Mirabile anche la Tosca di Francesca Tiburzi, fantastica negli acuti e con un timbro ora dolce, ora aggressivo e il piglio di donna forte cosciente della propria sensualità. Unica pecca, a voler cercare il pelo nell’uovo, è il volume che, soprattutto nel primo atto, non sempre riesce a sovrastare l’orchestra.
Discreta dizione ed energia per lo Scarpia di Angelo Veccia, a cui però manca forse un po’ di cattiveria. Ma, alla fine dello spettacolo, il pubblico gli grida lo stesso un numero di “bravo!” di tutto rispetto.
Ruoli minori ma svolti lodevolmente quelli del sagrestano, di Angelotti e del canino Spoletta, rispettivamente Nicolò Ceriani, Luciano Leoni e Rim Park.
Straordinaria anche l’orchestra che, guidata dalla bacchetta di Valerio Galli, riesce a rendere del tutto giustizia all’opera pucciniana.
La scenografia, firmata Tiziano Santi, è un grosso contenitore, che nel primo atto fa da cripta, nel secondo da sala da pranzo, e nel terzo da cella. Di tanto in tanto, la parete di fondo si apre, rivelando una sorta di deambulatorio che divide in due la scena, come accade, ad esempio, al momento del suicidio di Tosca, quando sul fondo si spalanca un riquadro di luce abbacinante su cui si staglia la sagoma di un’ala gigantesca.

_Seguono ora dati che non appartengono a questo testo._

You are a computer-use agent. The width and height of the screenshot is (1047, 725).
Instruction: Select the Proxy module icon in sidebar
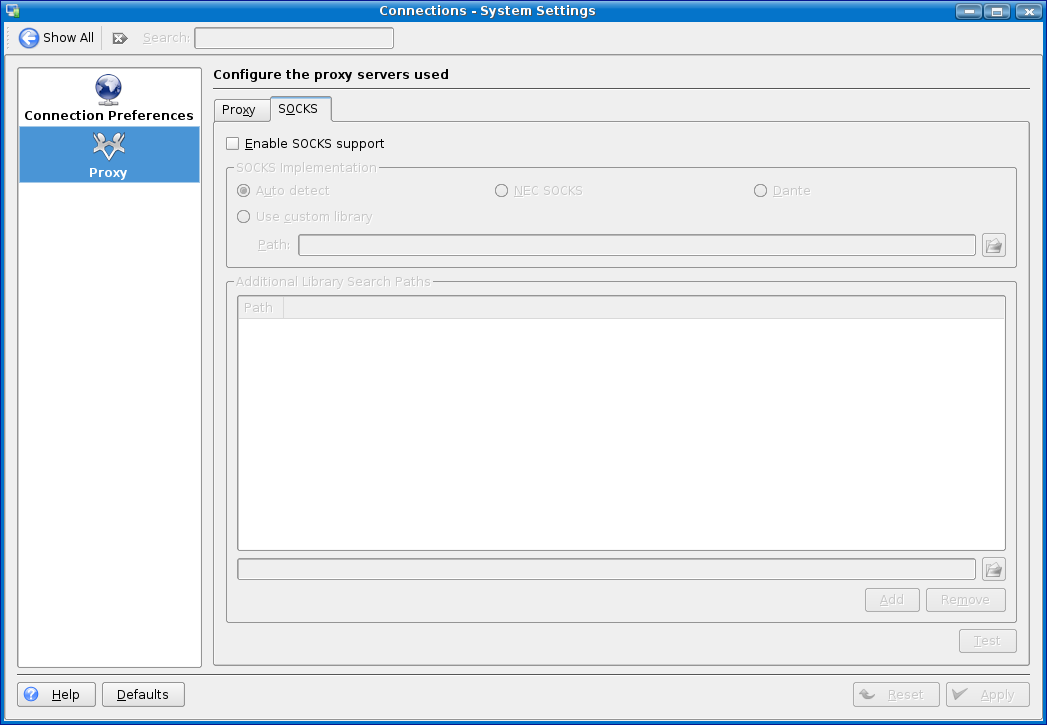pos(108,146)
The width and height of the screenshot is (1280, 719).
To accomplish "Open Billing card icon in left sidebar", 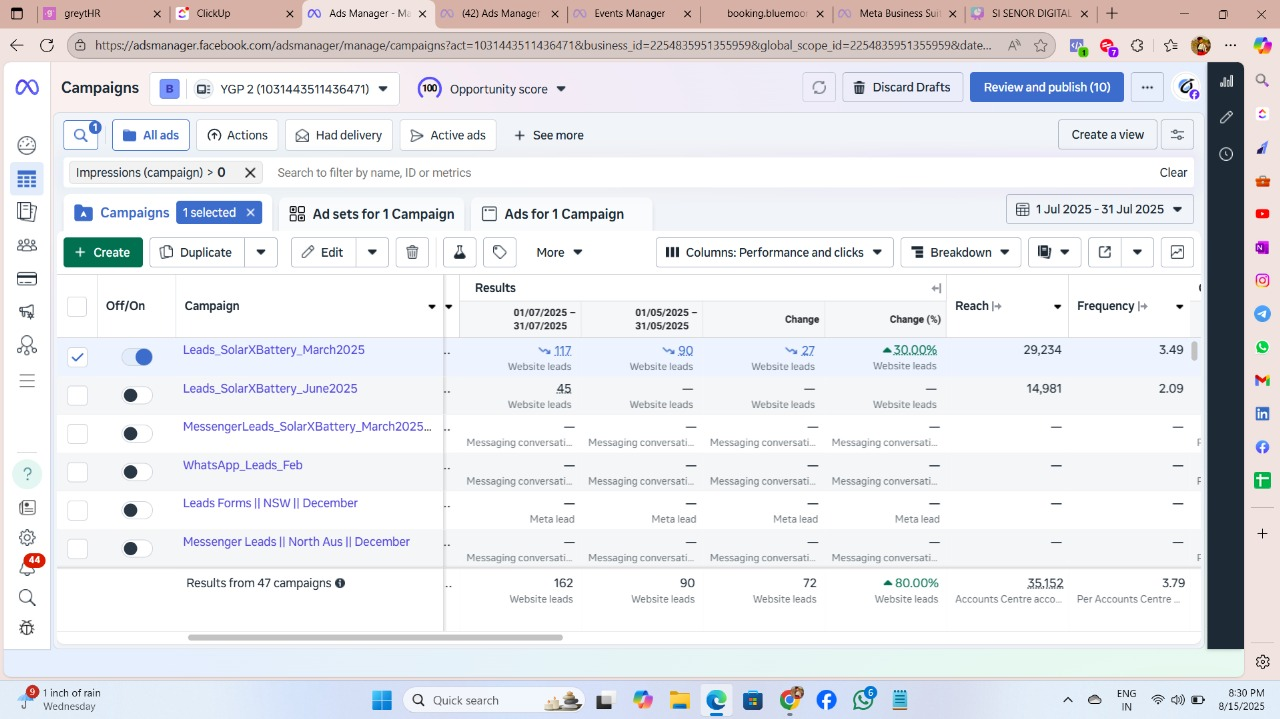I will tap(27, 278).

Certe scelte scenografiche dell’Opera avranno anche destato, di quando in quando, qualche perplessità nel pubblico, ma questa volta l’espediente funziona, e l’ambiente si amalgama bene con la scena in atto.
Un gran finale, insomma, per un settembre tutto Puccini che volge ormai al termine. Le repliche, però, andranno avanti fino a domenica 1.